Each record must be reproduced exactly as it is shown.

- **Entries provided**:
Start of Block
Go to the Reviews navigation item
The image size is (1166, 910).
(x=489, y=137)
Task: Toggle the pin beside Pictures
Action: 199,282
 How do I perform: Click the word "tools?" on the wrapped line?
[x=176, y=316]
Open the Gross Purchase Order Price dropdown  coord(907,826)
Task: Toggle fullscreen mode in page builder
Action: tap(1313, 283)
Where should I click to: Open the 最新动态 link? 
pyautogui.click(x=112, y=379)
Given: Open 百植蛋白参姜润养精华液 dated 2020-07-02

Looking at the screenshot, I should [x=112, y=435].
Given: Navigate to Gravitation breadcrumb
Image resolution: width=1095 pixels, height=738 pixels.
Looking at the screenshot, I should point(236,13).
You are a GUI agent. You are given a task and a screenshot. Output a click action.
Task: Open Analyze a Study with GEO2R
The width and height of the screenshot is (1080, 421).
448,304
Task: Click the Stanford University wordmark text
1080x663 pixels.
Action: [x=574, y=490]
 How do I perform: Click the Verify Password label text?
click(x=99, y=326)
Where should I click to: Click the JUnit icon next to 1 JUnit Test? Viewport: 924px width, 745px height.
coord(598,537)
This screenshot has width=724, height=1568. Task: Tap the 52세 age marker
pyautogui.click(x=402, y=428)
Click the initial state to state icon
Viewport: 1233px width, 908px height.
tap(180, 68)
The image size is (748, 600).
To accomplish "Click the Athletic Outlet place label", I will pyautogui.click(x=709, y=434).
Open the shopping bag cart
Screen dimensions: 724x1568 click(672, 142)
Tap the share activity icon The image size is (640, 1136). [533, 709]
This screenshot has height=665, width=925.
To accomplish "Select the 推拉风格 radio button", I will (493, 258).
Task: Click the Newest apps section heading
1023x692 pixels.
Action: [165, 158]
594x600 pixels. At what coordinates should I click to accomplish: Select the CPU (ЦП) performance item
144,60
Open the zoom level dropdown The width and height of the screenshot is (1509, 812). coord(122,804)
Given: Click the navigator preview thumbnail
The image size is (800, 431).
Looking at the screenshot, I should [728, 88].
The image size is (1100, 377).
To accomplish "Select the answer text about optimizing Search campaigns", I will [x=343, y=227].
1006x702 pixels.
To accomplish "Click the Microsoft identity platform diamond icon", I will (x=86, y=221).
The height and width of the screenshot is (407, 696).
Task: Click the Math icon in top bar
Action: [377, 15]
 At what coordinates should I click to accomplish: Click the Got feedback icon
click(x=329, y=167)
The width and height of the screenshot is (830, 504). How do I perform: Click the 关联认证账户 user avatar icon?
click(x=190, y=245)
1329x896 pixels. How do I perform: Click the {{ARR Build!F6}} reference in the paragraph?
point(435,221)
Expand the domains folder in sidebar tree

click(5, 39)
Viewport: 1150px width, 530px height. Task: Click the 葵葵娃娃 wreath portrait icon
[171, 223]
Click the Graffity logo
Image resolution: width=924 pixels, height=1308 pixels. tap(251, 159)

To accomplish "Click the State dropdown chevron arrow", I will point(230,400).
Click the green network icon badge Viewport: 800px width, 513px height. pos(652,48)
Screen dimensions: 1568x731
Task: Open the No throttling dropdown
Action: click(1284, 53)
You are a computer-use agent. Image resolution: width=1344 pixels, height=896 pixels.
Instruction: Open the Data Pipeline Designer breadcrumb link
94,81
End of Block
- **Output for this task**:
Go to the Reviews navigation item
The image size is (1166, 910).
(x=489, y=137)
Task: Toggle the pin beside Pictures
Action: 199,282
 How do I perform: Click the word "tools?" on the wrapped line?
[x=176, y=316]
Open the Gross Purchase Order Price dropdown  coord(907,826)
Task: Toggle fullscreen mode in page builder
Action: tap(1313, 283)
Where should I click to: Open the 最新动态 link? 
pyautogui.click(x=112, y=379)
Given: Open 百植蛋白参姜润养精华液 dated 2020-07-02

Looking at the screenshot, I should [x=112, y=435].
Given: Navigate to Gravitation breadcrumb
Image resolution: width=1095 pixels, height=738 pixels.
Looking at the screenshot, I should point(236,13).
You are a GUI agent. You are given a task and a screenshot. Output a click action.
Task: Open Analyze a Study with GEO2R
The width and height of the screenshot is (1080, 421).
448,304
Task: Click the Stanford University wordmark text
1080x663 pixels.
Action: [x=574, y=490]
 How do I perform: Click the Verify Password label text?
click(x=99, y=326)
Where should I click to: Click the JUnit icon next to 1 JUnit Test? Viewport: 924px width, 745px height.
coord(598,537)
This screenshot has width=724, height=1568. Task: Tap the 52세 age marker
pyautogui.click(x=402, y=428)
Click the initial state to state icon
Viewport: 1233px width, 908px height.
tap(180, 68)
The image size is (748, 600).
To accomplish "Click the Athletic Outlet place label", I will pyautogui.click(x=709, y=434).
Open the shopping bag cart
Screen dimensions: 724x1568 click(672, 142)
Tap the share activity icon The image size is (640, 1136). [533, 709]
This screenshot has height=665, width=925.
To accomplish "Select the 推拉风格 radio button", I will (493, 258).
Task: Click the Newest apps section heading
1023x692 pixels.
Action: [165, 158]
594x600 pixels. At what coordinates should I click to accomplish: Select the CPU (ЦП) performance item
144,60
Open the zoom level dropdown The width and height of the screenshot is (1509, 812). coord(122,804)
Given: Click the navigator preview thumbnail
The image size is (800, 431).
Looking at the screenshot, I should [728, 88].
The image size is (1100, 377).
To accomplish "Select the answer text about optimizing Search campaigns", I will [x=343, y=227].
1006x702 pixels.
To accomplish "Click the Microsoft identity platform diamond icon", I will (x=86, y=221).
The height and width of the screenshot is (407, 696).
Task: Click the Math icon in top bar
Action: [377, 15]
 At what coordinates should I click to accomplish: Click the Got feedback icon
click(x=329, y=167)
The width and height of the screenshot is (830, 504). How do I perform: Click the 关联认证账户 user avatar icon?
click(x=190, y=245)
1329x896 pixels. How do I perform: Click the {{ARR Build!F6}} reference in the paragraph?
point(435,221)
Expand the domains folder in sidebar tree

click(5, 39)
Viewport: 1150px width, 530px height. Task: Click the 葵葵娃娃 wreath portrait icon
[171, 223]
Click the Graffity logo
Image resolution: width=924 pixels, height=1308 pixels. tap(251, 159)

To accomplish "Click the State dropdown chevron arrow", I will point(230,400).
Click the green network icon badge Viewport: 800px width, 513px height. pos(652,48)
Screen dimensions: 1568x731
Task: Open the No throttling dropdown
Action: click(1284, 53)
You are a computer-use agent. Image resolution: width=1344 pixels, height=896 pixels.
Instruction: Open the Data Pipeline Designer breadcrumb link
94,81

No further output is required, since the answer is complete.